Strong currency, fragile life: Ecuador and El Salvador have adopted the
dollar as their national currency, but the population emigrates. Never have
those countries produced so much poverty and so many immigrants. The sale
of human flesh abroad generates loss of roots, sadness and currency. The
Ecuadorian people forced to look for work elsewhere have sent to their
country, in 2001, a sum on money higher than the banana, shrimp, tuna,
coffee and cacao crops combined.
Uruguay and Argentina also expel their young sons and daughters. The
immigrants, grandchildren of immigrants, leave behind destroyed families
and memories that hurt. "Doctor, my soul has been broken": in which
hospital can that be cured? In Argentina, a Television program offers the
most sought after prize: a job. The lineups are very long. The program
chooses the candidates and the public votes. The one who gets the job is
the one who sheds the most tears and makes the most people cry. Sony
Pictures is selling the successful formula all over the world.
Which job? Whichever. For how much? For whatever it be. The desperation of
those looking for work and the anguish of those afraid of losing it oblige
them to accept the unacceptable. The "Wal-Mart model" is imposed all over
the world. The number one company in the USA forbids unions and stretches
the hours without paid overtime. The Market exports its lucrative example.

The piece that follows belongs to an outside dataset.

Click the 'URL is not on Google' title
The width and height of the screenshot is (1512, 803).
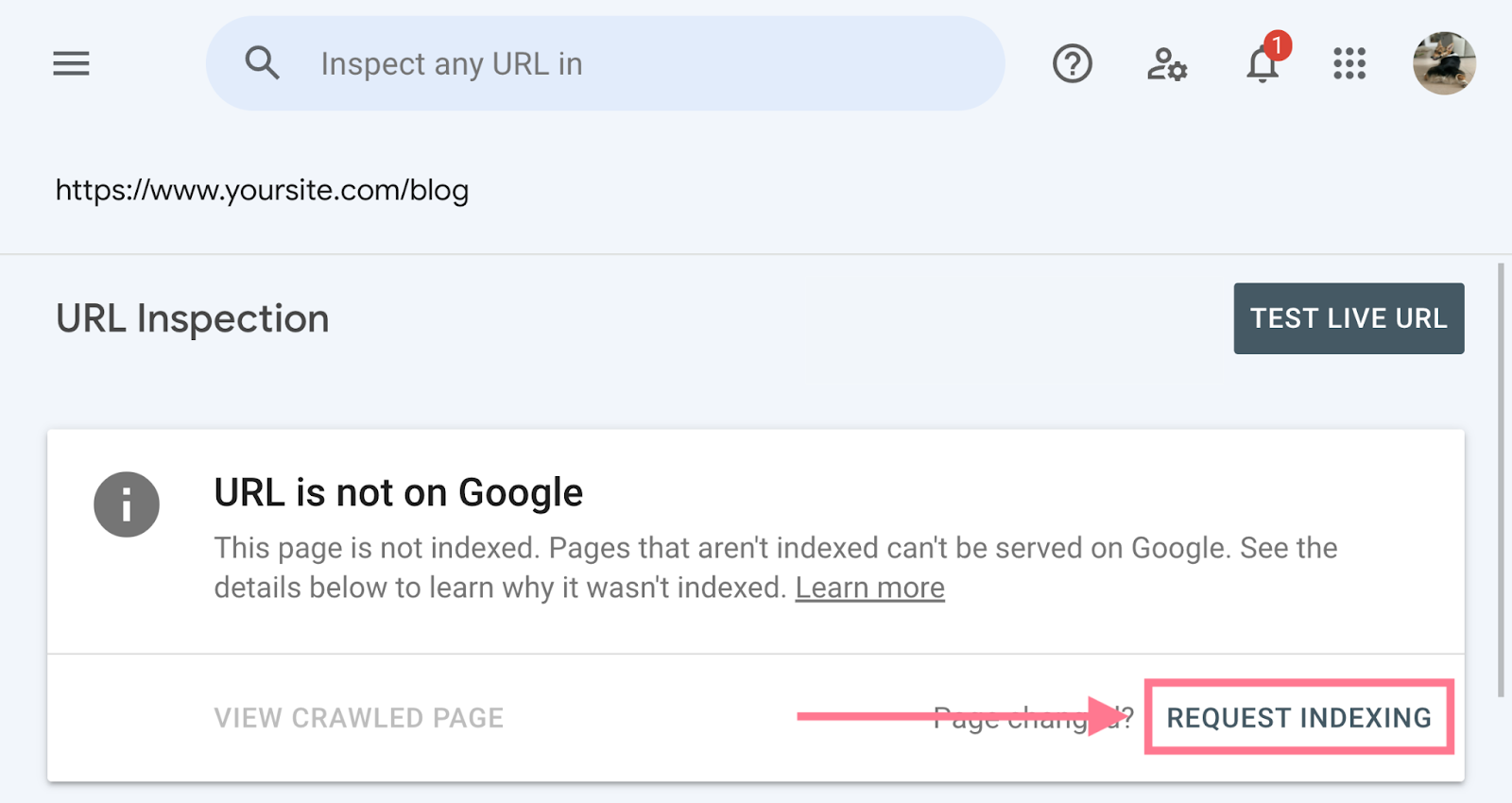point(398,493)
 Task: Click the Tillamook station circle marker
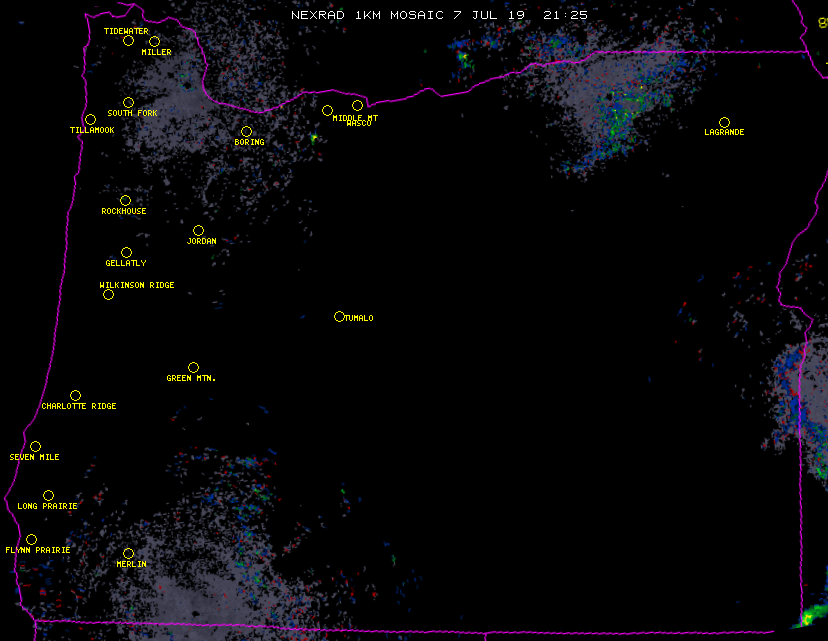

The more desperate the nations are, the easier it if to convert labor right
into paper obscured by water.
And it becomes easier to sacrifice other rights as well. The fathers of
chaos sell the order. Poverty and unemployment multiply delinquency,
disseminating panic, and in this hot soup the worst blossoms. The
Argentinean militaries, who know a lot about crimes, are being invited to
fight crime: please come save us from delinquency, shouts Carlos Menem, an
employee of the Market who knows a lot about delinquency because he
exercised it when he was President.
Very low cost, big profits, zero control: an oil vessel splits in half and
a deadly black tide attacks the coast of Galicia and beyond.
The most profitable business in the world generates fortunes and "natural"
disasters. The poisonous gasses that oil spews into the air are the main
cause of the hole in the ozone layer that it is already as big as the USA
and the climatic craziness. In Ethiopia and other African countries,
drought is condemning millions of people to the worst famine of the last 20
years; meanwhile Germany and other European countries have been suffering
floods that are the worse catastrophe of the last 50 years.
Oil generates wars as well. Poor Iraq.